Media literacy dikonsepkan sebagai “…the ability to access, analyse, evaluate and create messages across a variety of contexts (Livingstone, 2003).” Wikipedia, the free encyclopedia, menyebutkan bahwa media literacy adalah ketrampilan untuk memahami sifat komunikasi, khususnya dalam hubungannya dengan telekomunikasi dan media massa. Konsep ini diterapkan pada beragam gagasan yang berupaya untuk menjelaskan bagaimana media menyampaikan pesan-pesan mereka, dan mengapa demikian.
Rubin dalam Prihandini (2007) menjelaskan tiga definisi media literacy.
Pertama, kemampuan mengakses, menganalisis, mengevaluasi dan mengkomunikasikan pesan.
Kedua, yaitu pengetahuan tentang bagaimana fungsi media dalam masyarakat.

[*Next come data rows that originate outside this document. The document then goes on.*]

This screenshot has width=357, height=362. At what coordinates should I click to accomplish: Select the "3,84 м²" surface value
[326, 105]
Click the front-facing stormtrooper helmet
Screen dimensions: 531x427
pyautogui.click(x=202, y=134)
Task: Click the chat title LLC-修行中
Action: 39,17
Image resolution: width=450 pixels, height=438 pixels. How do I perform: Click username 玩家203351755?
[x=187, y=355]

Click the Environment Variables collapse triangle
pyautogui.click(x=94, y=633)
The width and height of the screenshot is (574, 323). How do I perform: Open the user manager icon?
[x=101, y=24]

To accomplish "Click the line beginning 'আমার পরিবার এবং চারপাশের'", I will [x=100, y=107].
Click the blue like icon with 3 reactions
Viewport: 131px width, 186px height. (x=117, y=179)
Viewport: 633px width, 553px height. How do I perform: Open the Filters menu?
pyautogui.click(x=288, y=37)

Ketiga, yaitu memahami budaya, ekonomi, politik dan pemaksaan teknologi dalam menciptakan, memperoduksi dan mentransmisi pesan.
Konsep media literacy pertama kali diperkirakan muncul pada tahun 1980an, dan kini telah menjadi standar topik kajian di sekolah-sekolah berbagai negara. Secara logis dapat dipahami, konsep ini tidak muncul dari kalangan media, melainkan dari para aktivis dan akademisi yang peduli dengan dampak buruk media massa yang dikendalikan oleh kekuatan-kekuatan kapitalis hingga menafikan kepentingan publik.

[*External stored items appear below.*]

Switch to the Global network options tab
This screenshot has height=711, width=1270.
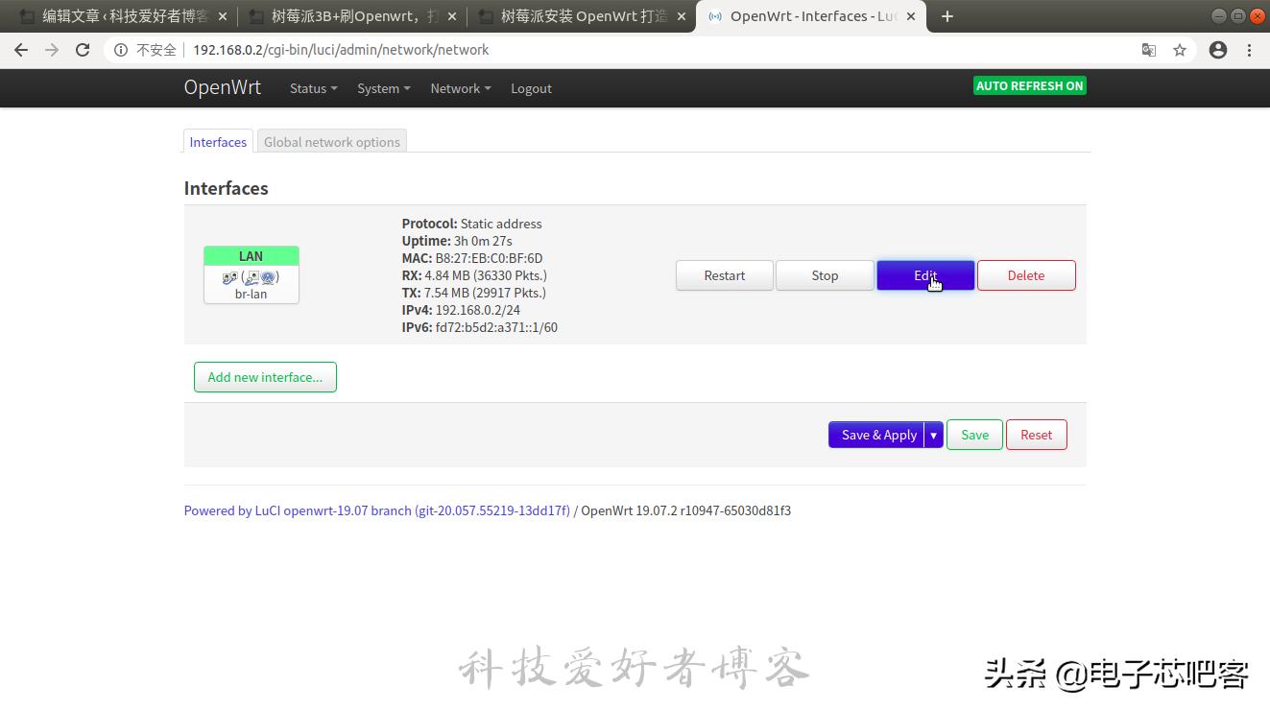pos(331,141)
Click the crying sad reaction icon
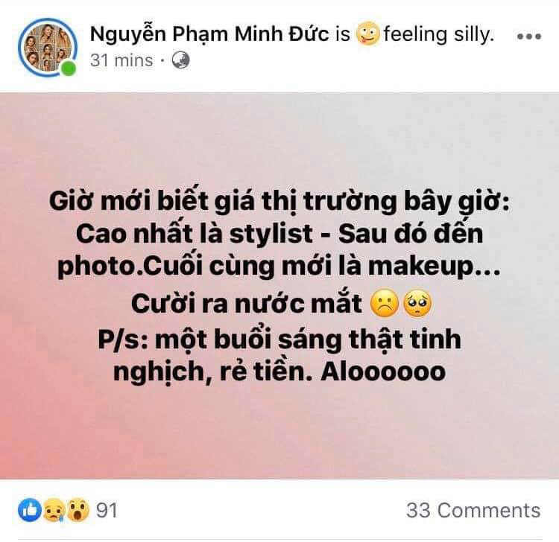This screenshot has height=542, width=559. [x=54, y=511]
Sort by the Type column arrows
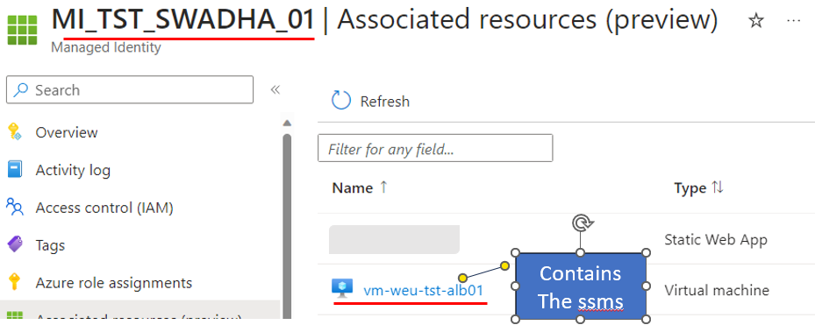815x332 pixels. tap(718, 187)
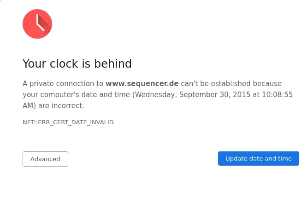Click the words "your computer's date and time"
Screen dimensions: 307x202
click(x=76, y=95)
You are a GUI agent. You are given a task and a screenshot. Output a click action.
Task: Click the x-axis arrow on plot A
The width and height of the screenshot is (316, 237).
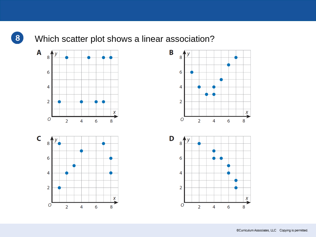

Pemikiran sejumlah tokoh komunikasi-filosof terkemuka memicu lahirnya konsep media literacy. Sonia Livingstone (2004) mencatat sosok-sosok seperti teorisi komunikasi Kanada Marshall McLuhan, ahli linguistik Kritis Amerika Noam Chomsky, filosof Prancis Jean Baudrillard, kritikus komunikasi Amerika Serikat Neil Postman, dan perintis media education Amerika: Renee Hobbs. Landasan teoritis media literacy sendiri bersumber dari tradisi pemikiran kiri, yang berkembang dalam cultural studies (Leftist Cultural Studies). Seperti diungkapkan Livingstone (2004), media literacy adalah “… a synthesizer of media education projects dating back to 1920s … act as an umbrella term for teaching practices that make students aware of the construct of mass media.”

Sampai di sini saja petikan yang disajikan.